Earlier Wednesday, before the Fed's rate decision, gold rose $7.50 to settle at $795.30 an ounce on the New York Mercantile Exchange, boosted by a record-setting rally in crude-oil futures.
In Thursday dealings in London, the front-month gold contract encountered modest selling pressure and stood lately at $794.40 an ounce, off 90 cents.
James Moore at TheBullionDesk.com said he anticipates that gold is "likely to find further resistance ahead of the psychological $800 mark, particularly given the scale of option exposure at this level."
Fed cuts rates
"Bullish crude, bullish gold," said Zachary Oxman, a senior trader at Wisdom Financial. "I think the Fed had a choice, housing or inflation, and they chose housing. As such, you've got inflationary pressures running rampant despite what the government tells us."
"I'd peg real inflation at over 6% and I think that will continue to put pressure on the dollar and increase gold and crude prices," Oxman said in emailed comments.
Warning that the housing correction will intensify and slow growth, the Federal Reserve gave the economy another shot Wednesday, cutting short-term interest rates by a quarter-point.
The Federal Open Market Committee said in a statement that while growth has been solid, "the pace of economic expansion will likely slow in the near-term, partly reflecting the intensification of the housing correction."
The FOMC said inflation risks remain. Core inflation readings have improved modestly, "but recent increases in energy and commodity prices, among other factors, may put renewed upward pressure on inflation," the FOMC said. See The Fed.
Peter Grandich, editor of The Grandich Letter, said: "The wording in the Fed's statement suggests to me that they're going to at least pause for now and that could give the U.S. dollar the excuse to rally back a little in the near term."
"Despite this, the very large commercial short position on the Comex still has the possibility of leading to a big short squeeze causing gold to rise above $800," Grandich said in emailed comments.
Lower rates are intended to boost economic growth, which tends to benefit gold if it generates inflation pressures.

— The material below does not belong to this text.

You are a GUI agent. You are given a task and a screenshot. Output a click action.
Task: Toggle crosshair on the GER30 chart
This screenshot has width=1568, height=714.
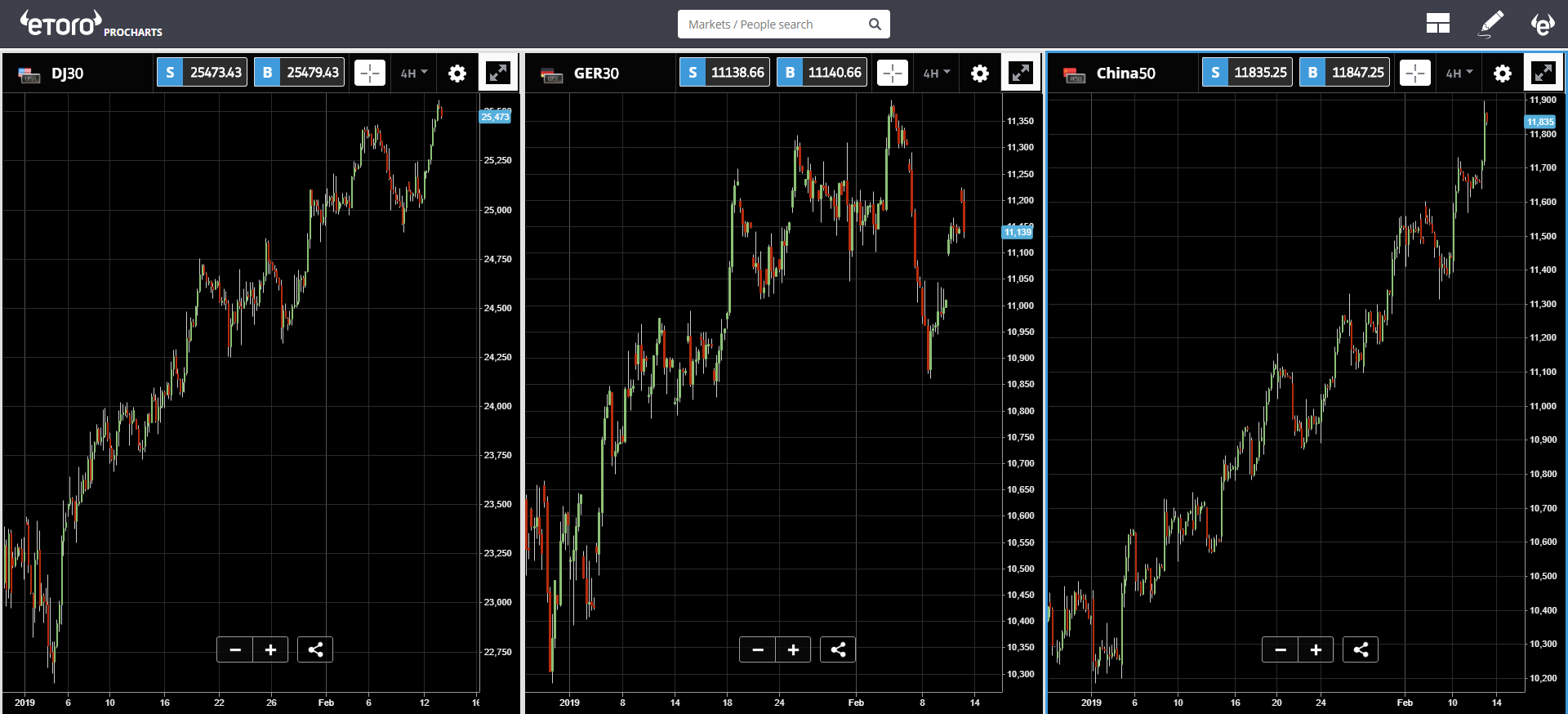pyautogui.click(x=893, y=73)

Gold is often used as a safe-haven asset against inflation.
"If the 'buck' stops here, it is going to be difficult to go much higher than $800 at this time since the market has already priced in so much up to this time," said Jon Nadler, an analyst at Kitco Bullion Dealers, immediately after the Fed decision.
"I think the Fed has given all it has to give for now," Nadler said in emailed comments.
Crude rallies, dollar tumbles
Crude-oil futures closed up $4.15, or 4.6%, at a new record high of $94.53 a barrel on Nymex after U.S. crude inventories dropped surprisingly in the latest week to the lowest in two years and the Fed cut interest rates. Crude hit an intraday record high of $94.74 in electronic trading. See Futures Movers.
The dollar briefly rebounded before hitting fresh lows against the euro and sterling after the Fed cut rates.
The dollar index, which tracks the performance of the dollar against a basket of other major currencies, fell 0.2% at 76.61. See Currencies.
Also on Nymex, silver for December delivery gained 11 cents to end at $14.438 an ounce, January platinum rose $6.70 at $1,447.60 an ounce and December palladium gained $2.45 to end at $374.25 an ounce.
December copper edged down 0.85 cent at $3.4730 a pound.